## SHORT TASK
Give the lines of the material from the line holding "The width and height of the screenshot is (1037, 250)." through the line holding "1643x444 pixels. point(1078,84)", both included, as a JSON list of strings with one string per line and no blank lines.
-- Start of DATASET EXCERPTS --
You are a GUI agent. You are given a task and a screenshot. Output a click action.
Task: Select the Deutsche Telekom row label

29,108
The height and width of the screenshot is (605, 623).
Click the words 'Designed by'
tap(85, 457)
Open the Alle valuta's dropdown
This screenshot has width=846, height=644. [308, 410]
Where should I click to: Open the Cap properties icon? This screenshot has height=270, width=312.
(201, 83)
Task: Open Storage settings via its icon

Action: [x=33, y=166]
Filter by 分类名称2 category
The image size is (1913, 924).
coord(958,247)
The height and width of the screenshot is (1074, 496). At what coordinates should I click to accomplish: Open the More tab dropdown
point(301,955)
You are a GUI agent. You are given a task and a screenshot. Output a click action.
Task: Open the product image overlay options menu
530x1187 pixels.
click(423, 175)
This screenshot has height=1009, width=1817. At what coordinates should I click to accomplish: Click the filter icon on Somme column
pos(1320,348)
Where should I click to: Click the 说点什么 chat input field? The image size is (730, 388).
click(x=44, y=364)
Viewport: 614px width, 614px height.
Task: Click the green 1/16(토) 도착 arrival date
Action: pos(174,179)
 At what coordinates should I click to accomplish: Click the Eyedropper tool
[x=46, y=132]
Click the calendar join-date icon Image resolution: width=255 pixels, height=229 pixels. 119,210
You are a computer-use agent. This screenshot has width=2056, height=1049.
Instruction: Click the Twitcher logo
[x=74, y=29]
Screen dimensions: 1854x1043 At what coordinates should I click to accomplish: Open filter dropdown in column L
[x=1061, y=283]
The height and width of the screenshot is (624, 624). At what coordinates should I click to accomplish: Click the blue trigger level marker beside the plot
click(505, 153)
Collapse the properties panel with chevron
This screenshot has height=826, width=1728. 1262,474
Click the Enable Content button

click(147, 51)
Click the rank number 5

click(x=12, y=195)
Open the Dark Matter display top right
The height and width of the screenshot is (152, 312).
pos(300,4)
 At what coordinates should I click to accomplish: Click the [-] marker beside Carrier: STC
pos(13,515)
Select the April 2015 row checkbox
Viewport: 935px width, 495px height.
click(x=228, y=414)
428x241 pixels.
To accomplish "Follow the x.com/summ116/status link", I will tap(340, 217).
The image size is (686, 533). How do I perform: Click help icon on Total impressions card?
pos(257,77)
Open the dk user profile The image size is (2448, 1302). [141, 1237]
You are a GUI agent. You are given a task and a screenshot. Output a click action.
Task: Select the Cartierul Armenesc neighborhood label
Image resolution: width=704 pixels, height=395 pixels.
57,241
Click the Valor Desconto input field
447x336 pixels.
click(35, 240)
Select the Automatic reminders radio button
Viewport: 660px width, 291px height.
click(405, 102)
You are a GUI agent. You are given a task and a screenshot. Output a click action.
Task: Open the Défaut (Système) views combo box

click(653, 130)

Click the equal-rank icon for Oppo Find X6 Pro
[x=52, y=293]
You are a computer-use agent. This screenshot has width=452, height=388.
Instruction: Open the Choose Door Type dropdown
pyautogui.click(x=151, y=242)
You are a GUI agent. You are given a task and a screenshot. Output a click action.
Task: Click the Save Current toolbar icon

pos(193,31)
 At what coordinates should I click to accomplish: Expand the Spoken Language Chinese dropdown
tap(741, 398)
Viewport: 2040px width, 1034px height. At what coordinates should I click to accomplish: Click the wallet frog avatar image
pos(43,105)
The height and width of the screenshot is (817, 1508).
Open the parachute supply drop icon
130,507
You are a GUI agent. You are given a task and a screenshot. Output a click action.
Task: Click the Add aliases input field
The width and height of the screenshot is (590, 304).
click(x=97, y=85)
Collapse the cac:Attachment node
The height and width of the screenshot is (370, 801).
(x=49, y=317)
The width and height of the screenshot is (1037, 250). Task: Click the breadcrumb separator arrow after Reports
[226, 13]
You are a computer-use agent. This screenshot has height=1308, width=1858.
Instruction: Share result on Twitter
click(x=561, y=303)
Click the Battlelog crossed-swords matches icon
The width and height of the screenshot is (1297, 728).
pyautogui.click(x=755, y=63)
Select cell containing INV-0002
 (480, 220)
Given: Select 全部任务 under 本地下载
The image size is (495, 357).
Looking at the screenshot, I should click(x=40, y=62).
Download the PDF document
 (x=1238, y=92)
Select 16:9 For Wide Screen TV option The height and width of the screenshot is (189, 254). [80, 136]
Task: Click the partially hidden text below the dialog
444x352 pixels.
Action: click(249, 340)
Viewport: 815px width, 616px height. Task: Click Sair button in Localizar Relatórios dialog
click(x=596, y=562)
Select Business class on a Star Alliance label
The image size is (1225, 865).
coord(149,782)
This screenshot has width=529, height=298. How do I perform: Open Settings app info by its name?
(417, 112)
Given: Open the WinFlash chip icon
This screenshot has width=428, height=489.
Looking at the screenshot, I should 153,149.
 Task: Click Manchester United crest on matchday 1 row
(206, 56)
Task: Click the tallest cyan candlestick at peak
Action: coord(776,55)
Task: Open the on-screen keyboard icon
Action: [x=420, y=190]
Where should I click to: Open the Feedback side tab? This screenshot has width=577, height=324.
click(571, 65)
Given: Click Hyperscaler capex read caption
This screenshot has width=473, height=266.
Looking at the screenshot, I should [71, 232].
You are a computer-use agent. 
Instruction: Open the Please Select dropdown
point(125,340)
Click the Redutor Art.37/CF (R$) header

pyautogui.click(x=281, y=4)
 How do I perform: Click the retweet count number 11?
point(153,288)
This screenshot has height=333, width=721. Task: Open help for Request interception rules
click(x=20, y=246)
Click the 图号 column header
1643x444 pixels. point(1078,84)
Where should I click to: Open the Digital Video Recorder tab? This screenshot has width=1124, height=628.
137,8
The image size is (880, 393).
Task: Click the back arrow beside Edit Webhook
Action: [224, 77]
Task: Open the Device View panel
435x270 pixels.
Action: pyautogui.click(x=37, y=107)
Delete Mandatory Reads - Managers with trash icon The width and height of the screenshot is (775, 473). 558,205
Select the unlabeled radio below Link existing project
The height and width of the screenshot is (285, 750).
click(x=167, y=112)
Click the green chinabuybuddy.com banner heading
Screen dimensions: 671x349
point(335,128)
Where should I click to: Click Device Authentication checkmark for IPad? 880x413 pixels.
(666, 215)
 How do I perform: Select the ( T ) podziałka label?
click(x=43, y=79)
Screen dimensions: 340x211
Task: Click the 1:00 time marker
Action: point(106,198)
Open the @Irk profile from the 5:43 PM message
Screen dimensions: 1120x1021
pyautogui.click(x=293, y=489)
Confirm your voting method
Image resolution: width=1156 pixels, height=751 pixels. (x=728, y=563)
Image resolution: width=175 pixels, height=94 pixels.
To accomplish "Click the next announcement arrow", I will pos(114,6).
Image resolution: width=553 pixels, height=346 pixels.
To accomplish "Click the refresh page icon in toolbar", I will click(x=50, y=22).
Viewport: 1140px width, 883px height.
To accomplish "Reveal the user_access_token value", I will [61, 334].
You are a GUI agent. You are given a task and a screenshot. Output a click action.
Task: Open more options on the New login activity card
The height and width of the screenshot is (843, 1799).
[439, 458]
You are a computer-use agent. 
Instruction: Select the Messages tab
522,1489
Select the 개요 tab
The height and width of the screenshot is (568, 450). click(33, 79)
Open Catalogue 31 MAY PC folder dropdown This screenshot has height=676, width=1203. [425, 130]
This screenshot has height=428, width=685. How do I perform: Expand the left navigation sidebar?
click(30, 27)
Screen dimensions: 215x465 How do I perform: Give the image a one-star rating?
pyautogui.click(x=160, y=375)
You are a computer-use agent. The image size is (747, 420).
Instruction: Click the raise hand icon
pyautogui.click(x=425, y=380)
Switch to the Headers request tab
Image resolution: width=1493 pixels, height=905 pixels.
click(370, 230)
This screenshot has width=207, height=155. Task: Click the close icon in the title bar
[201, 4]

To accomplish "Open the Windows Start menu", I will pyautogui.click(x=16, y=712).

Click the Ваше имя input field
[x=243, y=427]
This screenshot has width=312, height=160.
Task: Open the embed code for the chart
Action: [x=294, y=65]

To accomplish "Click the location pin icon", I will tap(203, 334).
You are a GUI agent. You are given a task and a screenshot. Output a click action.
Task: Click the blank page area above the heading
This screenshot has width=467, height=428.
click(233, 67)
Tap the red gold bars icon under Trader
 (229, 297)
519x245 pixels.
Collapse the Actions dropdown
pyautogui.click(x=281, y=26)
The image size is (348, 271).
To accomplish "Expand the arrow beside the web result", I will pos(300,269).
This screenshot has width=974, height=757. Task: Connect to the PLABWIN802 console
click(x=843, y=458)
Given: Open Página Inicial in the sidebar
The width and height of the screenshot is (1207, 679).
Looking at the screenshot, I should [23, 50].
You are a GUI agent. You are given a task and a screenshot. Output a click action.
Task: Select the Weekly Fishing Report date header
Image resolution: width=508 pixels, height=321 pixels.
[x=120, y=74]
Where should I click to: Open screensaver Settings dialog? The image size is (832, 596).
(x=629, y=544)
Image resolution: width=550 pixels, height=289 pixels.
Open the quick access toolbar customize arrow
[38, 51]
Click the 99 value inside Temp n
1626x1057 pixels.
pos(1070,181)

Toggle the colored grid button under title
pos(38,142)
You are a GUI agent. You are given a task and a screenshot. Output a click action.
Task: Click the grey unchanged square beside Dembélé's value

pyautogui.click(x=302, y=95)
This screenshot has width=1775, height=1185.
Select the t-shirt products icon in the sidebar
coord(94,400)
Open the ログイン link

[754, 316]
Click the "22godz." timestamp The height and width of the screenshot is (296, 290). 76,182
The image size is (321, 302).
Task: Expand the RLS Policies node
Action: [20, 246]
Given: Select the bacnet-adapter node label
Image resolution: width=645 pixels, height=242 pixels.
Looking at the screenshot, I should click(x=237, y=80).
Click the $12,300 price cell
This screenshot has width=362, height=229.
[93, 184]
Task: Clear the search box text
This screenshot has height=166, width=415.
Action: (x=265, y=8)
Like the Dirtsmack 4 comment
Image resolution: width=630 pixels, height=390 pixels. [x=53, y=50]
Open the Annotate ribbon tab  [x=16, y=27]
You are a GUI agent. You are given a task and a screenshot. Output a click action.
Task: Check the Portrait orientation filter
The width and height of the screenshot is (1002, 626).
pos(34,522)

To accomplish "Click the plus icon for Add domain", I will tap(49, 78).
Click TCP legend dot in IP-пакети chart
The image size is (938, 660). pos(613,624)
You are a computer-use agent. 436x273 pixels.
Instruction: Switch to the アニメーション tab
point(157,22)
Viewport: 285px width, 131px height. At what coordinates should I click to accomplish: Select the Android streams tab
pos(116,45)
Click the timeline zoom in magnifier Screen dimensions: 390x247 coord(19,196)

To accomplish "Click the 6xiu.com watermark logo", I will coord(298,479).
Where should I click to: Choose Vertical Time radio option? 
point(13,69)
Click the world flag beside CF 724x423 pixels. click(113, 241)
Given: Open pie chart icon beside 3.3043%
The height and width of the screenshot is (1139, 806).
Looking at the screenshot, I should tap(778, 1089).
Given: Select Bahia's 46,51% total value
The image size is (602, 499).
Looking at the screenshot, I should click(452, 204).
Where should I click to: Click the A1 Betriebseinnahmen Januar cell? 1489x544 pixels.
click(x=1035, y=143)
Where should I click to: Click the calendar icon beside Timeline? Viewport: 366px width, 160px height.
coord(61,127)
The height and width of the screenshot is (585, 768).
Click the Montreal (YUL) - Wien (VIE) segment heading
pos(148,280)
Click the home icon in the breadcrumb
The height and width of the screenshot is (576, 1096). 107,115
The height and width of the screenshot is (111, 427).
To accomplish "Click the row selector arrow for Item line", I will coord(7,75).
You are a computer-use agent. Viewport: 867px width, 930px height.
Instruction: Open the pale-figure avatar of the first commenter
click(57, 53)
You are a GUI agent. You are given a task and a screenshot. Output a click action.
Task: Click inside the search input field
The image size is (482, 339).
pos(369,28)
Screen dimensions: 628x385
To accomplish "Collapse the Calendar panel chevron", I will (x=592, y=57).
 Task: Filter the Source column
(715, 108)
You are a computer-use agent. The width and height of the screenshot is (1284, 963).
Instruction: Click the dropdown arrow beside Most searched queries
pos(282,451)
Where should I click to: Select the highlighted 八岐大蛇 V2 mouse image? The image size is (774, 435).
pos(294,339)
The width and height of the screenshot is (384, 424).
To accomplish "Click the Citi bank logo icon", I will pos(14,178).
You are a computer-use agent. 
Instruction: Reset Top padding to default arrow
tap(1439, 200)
-- End of DATASET EXCERPTS --
## SOLVED EXERCISE
[
  "The width and height of the screenshot is (1037, 250). Task: Click the breadcrumb separator arrow after Reports",
  "[226, 13]",
  "You are a computer-use agent. This screenshot has height=1308, width=1858.",
  "Instruction: Share result on Twitter",
  "click(x=561, y=303)",
  "Click the Battlelog crossed-swords matches icon",
  "The width and height of the screenshot is (1297, 728).",
  "pyautogui.click(x=755, y=63)",
  "Select cell containing INV-0002",
  " (480, 220)",
  "Given: Select 全部任务 under 本地下载",
  "The image size is (495, 357).",
  "Looking at the screenshot, I should click(x=40, y=62).",
  "Download the PDF document",
  " (x=1238, y=92)",
  "Select 16:9 For Wide Screen TV option The height and width of the screenshot is (189, 254). [80, 136]",
  "Task: Click the partially hidden text below the dialog",
  "444x352 pixels.",
  "Action: click(249, 340)",
  "Viewport: 815px width, 616px height. Task: Click Sair button in Localizar Relatórios dialog",
  "click(x=596, y=562)",
  "Select Business class on a Star Alliance label",
  "The image size is (1225, 865).",
  "coord(149,782)",
  "This screenshot has width=529, height=298. How do I perform: Open Settings app info by its name?",
  "(417, 112)",
  "Given: Open the WinFlash chip icon",
  "This screenshot has width=428, height=489.",
  "Looking at the screenshot, I should 153,149.",
  " Task: Click Manchester United crest on matchday 1 row",
  "(206, 56)",
  "Task: Click the tallest cyan candlestick at peak",
  "Action: coord(776,55)",
  "Task: Open the on-screen keyboard icon",
  "Action: [x=420, y=190]",
  "Where should I click to: Open the Feedback side tab? This screenshot has width=577, height=324.",
  "click(571, 65)",
  "Given: Click Hyperscaler capex read caption",
  "This screenshot has width=473, height=266.",
  "Looking at the screenshot, I should [71, 232].",
  "You are a computer-use agent. ",
  "Instruction: Open the Please Select dropdown",
  "point(125,340)",
  "Click the Redutor Art.37/CF (R$) header",
  "pyautogui.click(x=281, y=4)",
  " How do I perform: Click the retweet count number 11?",
  "point(153,288)",
  "This screenshot has height=333, width=721. Task: Open help for Request interception rules",
  "click(x=20, y=246)",
  "Click the 图号 column header",
  "1643x444 pixels. point(1078,84)"
]